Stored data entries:
::::

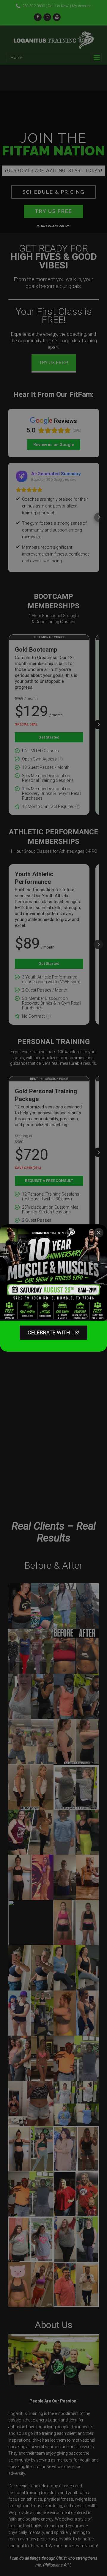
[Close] (98, 1232)
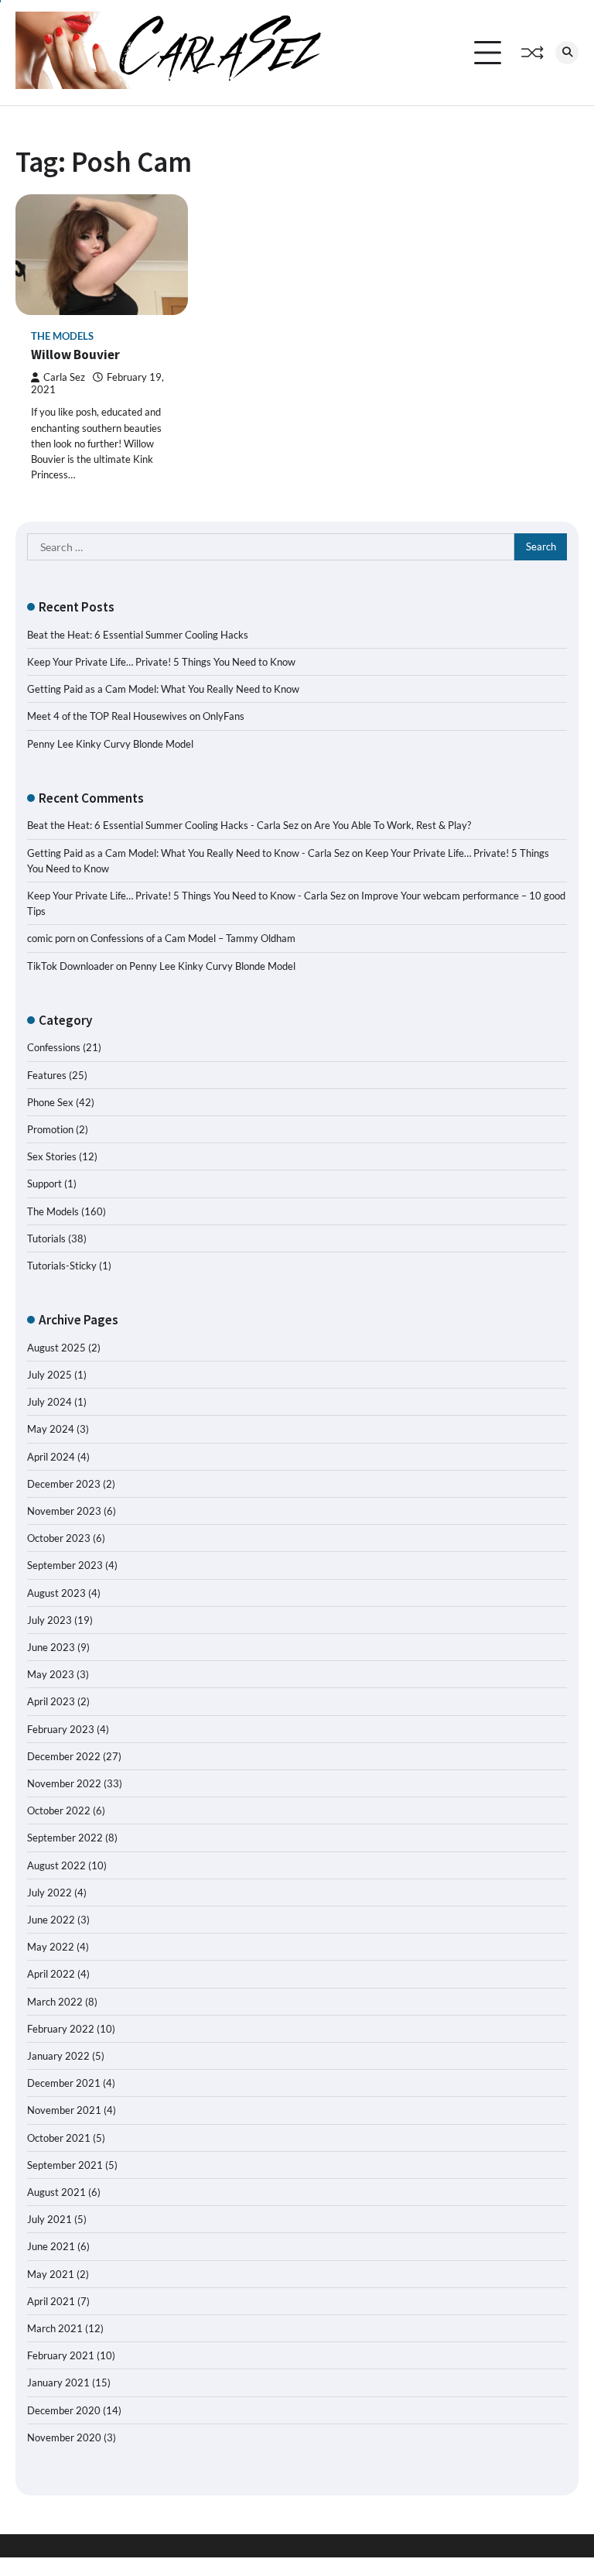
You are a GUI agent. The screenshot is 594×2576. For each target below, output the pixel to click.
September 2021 (65, 2165)
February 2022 (60, 2029)
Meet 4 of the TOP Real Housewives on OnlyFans (135, 716)
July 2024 (49, 1402)
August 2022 (56, 1865)
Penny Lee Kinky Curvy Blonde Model (110, 744)
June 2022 (51, 1919)
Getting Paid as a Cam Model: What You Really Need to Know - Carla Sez (188, 853)
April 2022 (51, 1974)
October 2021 (58, 2138)
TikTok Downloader (70, 966)
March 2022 (55, 2001)
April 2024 (51, 1457)
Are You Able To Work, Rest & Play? (392, 825)
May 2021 (50, 2274)
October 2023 (58, 1538)
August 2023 (56, 1593)
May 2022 (50, 1947)
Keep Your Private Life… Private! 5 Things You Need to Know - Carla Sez (186, 895)
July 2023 (49, 1620)
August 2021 (56, 2192)
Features (47, 1075)
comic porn (51, 938)
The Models (62, 336)
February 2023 (60, 1729)
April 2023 (51, 1701)
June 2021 (51, 2246)
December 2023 (64, 1484)
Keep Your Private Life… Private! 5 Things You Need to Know (161, 662)
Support (44, 1183)
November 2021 (64, 2110)
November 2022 (64, 1783)
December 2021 (64, 2083)
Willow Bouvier (75, 354)
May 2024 (50, 1429)
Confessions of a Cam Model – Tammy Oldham (192, 938)
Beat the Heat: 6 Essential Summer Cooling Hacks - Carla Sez (163, 825)
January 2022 (58, 2056)
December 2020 (64, 2410)
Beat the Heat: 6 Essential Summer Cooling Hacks (137, 635)
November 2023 (64, 1511)
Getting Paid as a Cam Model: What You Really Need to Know (163, 689)
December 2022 (64, 1756)
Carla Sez (64, 377)
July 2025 (49, 1374)
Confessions (53, 1047)
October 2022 (58, 1810)
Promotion (50, 1129)
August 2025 (56, 1347)
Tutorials (46, 1238)
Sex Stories (52, 1156)
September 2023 (65, 1565)
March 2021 (55, 2328)
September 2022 (65, 1837)
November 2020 (64, 2437)
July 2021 (49, 2219)
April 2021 (51, 2301)
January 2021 (58, 2382)
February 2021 (60, 2355)
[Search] (567, 52)
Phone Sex (50, 1102)
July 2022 (49, 1892)
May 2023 (50, 1674)
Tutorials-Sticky (62, 1265)
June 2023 (51, 1647)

::::

Both the first line of the records above and the line containing "August 2022 (56, 1865)" belong in the copy; please return them and every line between, exactly, minus the pictures.

Reply to the exercise:
[Close] (98, 1232)
You are a GUI agent. The screenshot is 594×2576. For each target below, output the pixel to click.
September 2021 (65, 2165)
February 2022 (60, 2029)
Meet 4 of the TOP Real Housewives on OnlyFans (135, 716)
July 2024 (49, 1402)
August 2022 (56, 1865)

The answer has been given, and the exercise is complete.